PROBLEM A: List every high-risk group that, according to the extract on federal anti-smoking efforts, was to receive major chunks of the surtax money for the media campaign.
PROBLEM B: Write the next part of the extract on federal anti-smoking efforts, picking up after its final sentence.

=== EXTRACT ===

There is conflicting evidence as to the effectiveness of the television commercials used in this long-running advertising campaign. A survey of adolescents found, not surprisingly, no difference in smoking behaviour between those who had and had not seen the “Break Free” commercials. As well, teenaged girls in focus groups said the messages were annoying and ineffective and the commercials stupid and unreal. However, a 1993 study found that 54% of young people surveyed said the advertisements “made me think about not smoking” (York, 1994; see Mintz et al., 1996, for a description of the cycles of research and advertising carried out).
The surtax on tobacco manufacturers’ profits instituted in 1994 was to generate $200 million, much of which was to be spent on a media anti-smoking campaign. Plans were to direct major chunks of this money to high risk groups: teens, young women, unemployed women, single mothers, women in low-paid jobs, aboriginal teens and women, women with less formal education (York, 1994). This three-year program, part of the Tobacco Demand Reduction Strategy, also has legislative and research components. About $60 million per year was to be used to raise awareness of the effects of second-hand smoke, and to deter smoking. Following the March 1995 federal budget, it was announced that spending on the program would be cut to about $30 million per year (McKenna,1995c). There is some evidence to suggest that the government’s anti-smoking advertising campaigns have not met their objectives (Howard, 1995), and that spending has been even less than announced (Fischer, 1995, p. B1).
Other federal anti-smoking initiatives. Tobacco Demand Reduction Strategy research includes a fourcycle survey of smoking in Canada; a study of the influence of cigarette packaging, particularly on youth; an examination of nicotine in tobacco; a series of surveys of retailers’ awareness of their responsibilities under legislation regarding tobacco sales to minors; studies on smoking behaviours and cessation of high-risk groups; research on pre- and postnatal smoking; a survey of knowledge, attitudes, and practices concerning secondhand smoke among parents of young children; and an inventory of smoking regulations in schools, health-care facilities, daycares, nursery schools, and retail and commercial establishments.
Also included in the Tobacco Demand Reduction Strategy are a number of action programs, including cooperative enforcement by the provinces and the federal government of laws on retail sales to minors; expansion of the National Clearinghouse on Tobacco and Health; education programs for 3- to 5-year-olds and their caregivers, special-needs students in grades 6 through 9, aboriginal students, students with motivational problems, low literacy levels and those learning English or French as a second language; smoking cessation programs for teenagers and for pregnant and postpartum women; a child-to-child smoking prevention program for aboriginal children aged 9 to 12 (Health Canada, undated).

=== DATA SUPPLIED ===

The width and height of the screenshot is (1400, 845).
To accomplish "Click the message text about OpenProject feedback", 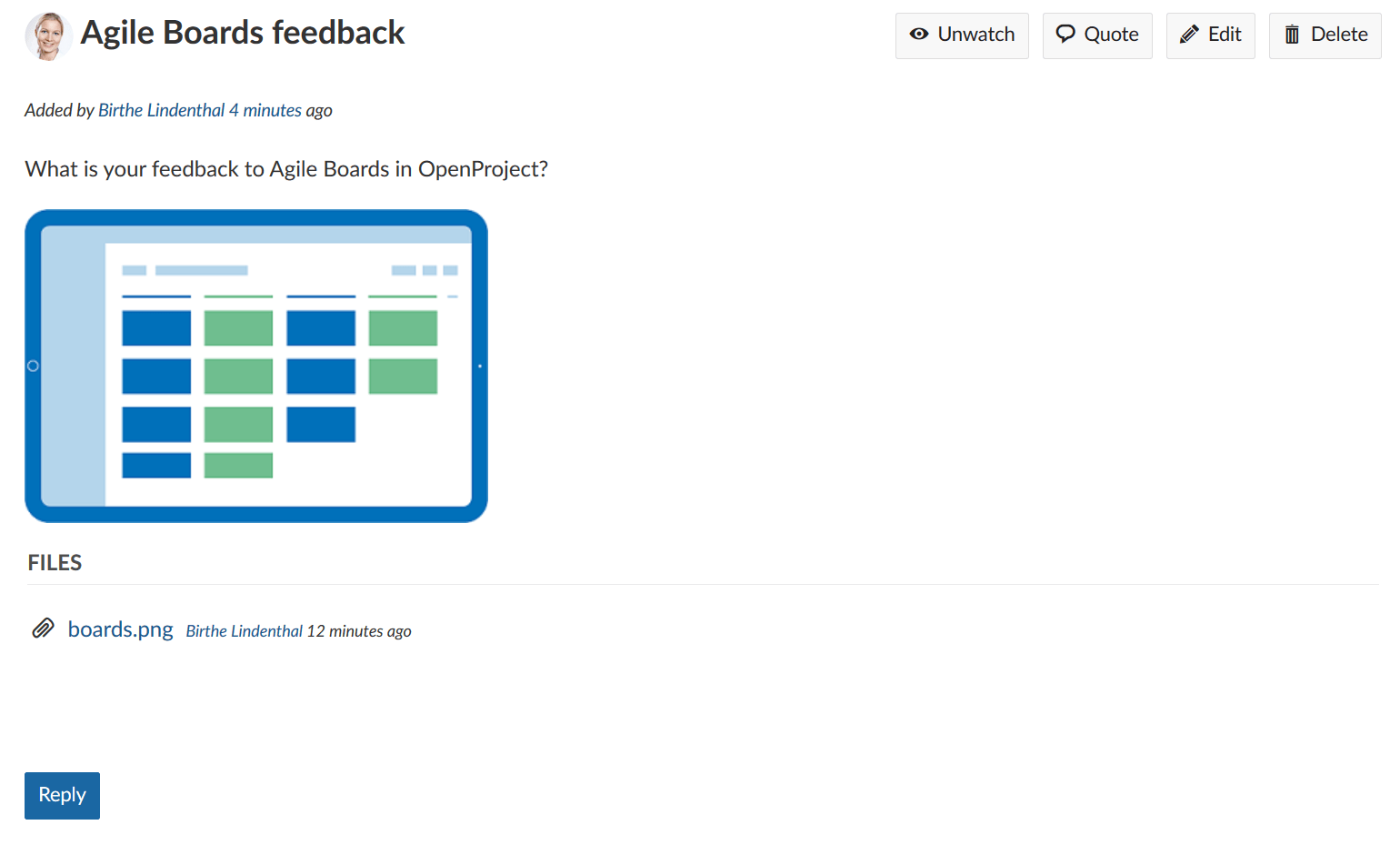I will 286,169.
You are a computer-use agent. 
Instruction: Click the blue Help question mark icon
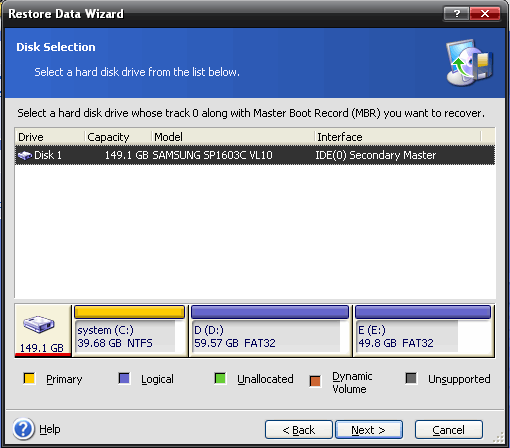click(x=23, y=429)
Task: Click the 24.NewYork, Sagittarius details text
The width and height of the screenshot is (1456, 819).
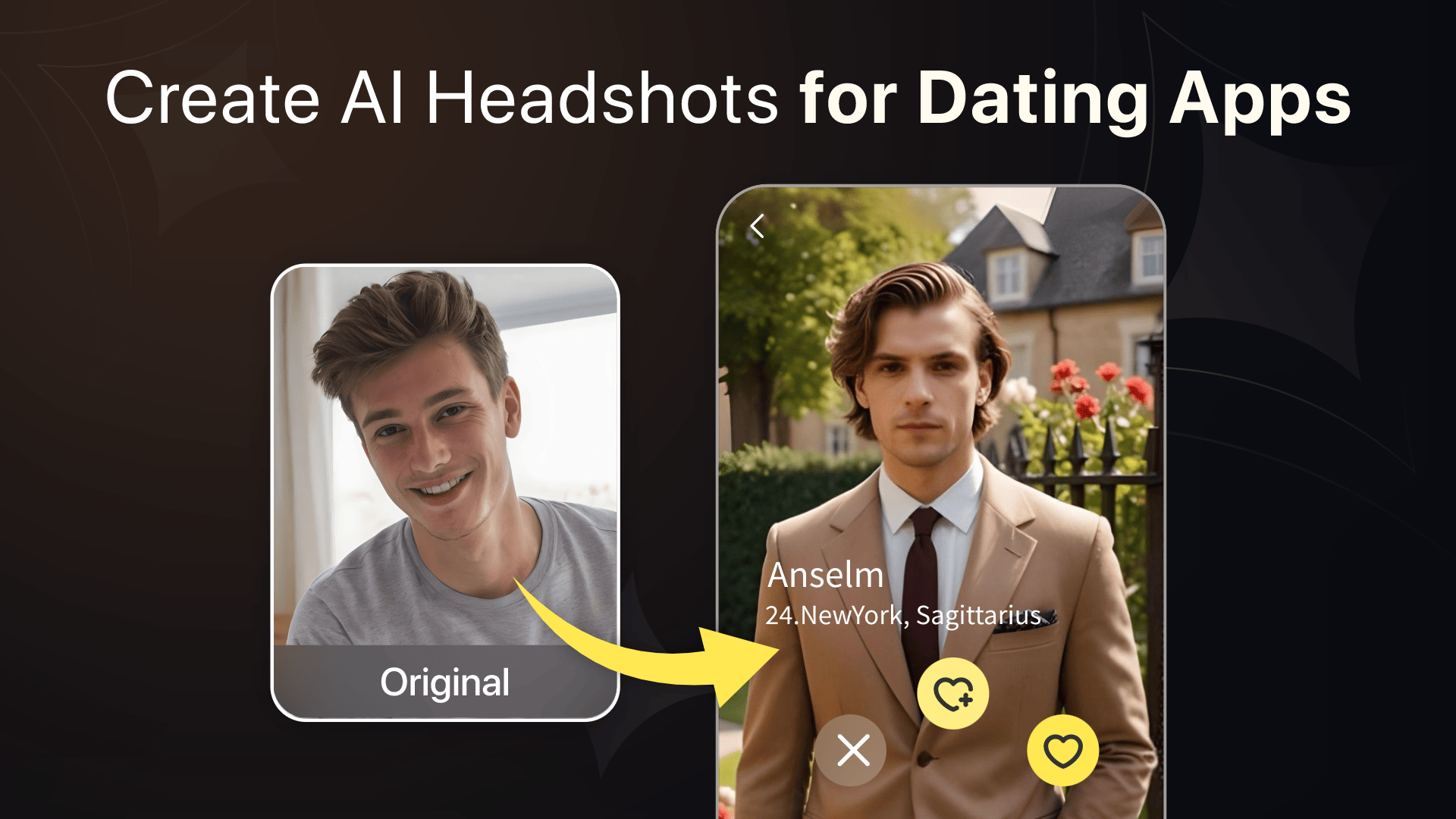Action: 902,615
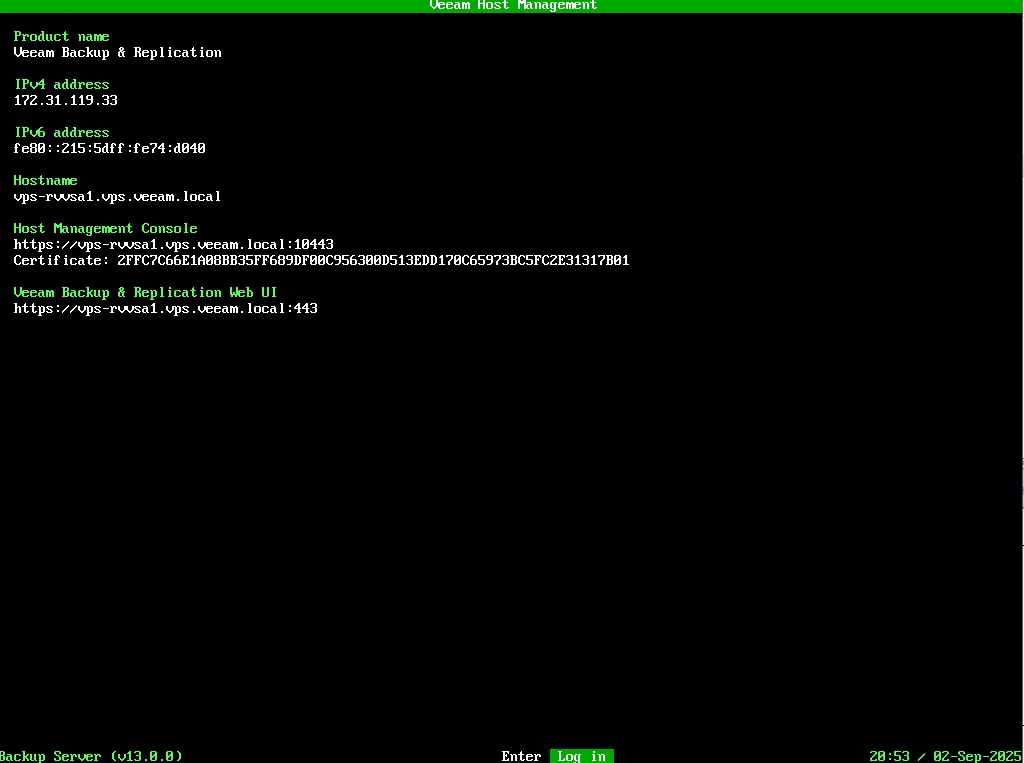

===

TASK OUTPUT A:
- teens
- young women
- unemployed women
- single mothers
- women in low-paid jobs
- aboriginal teens and women
- women with less formal education

TASK OUTPUT B:
Data for the 1994 Youth Smoking Survey were collected from a total of 23,700 young people aged 10 to 19 from across the country. The study found that 24% of teenagers aged 15 to 19 and 7% of those aged 10 to 14 smoked. Fifteen percent of females and 9% of males aged 13 to 14 were beginner smokers. Males smoked more than females, and the number of cigarettes smoked increased with age. Most smokers said it was easy to buy cigarettes; 86% of young smokers were brand loyal. There was a high degree of awareness of tobacco company sponsorship programs. Ninety percent of the sample (smokers and nonsmokers) believed that tobacco is addictive and that nonsmokers can be harmed by secondhand tobacco smoke (Canada, Department of Health, 1996).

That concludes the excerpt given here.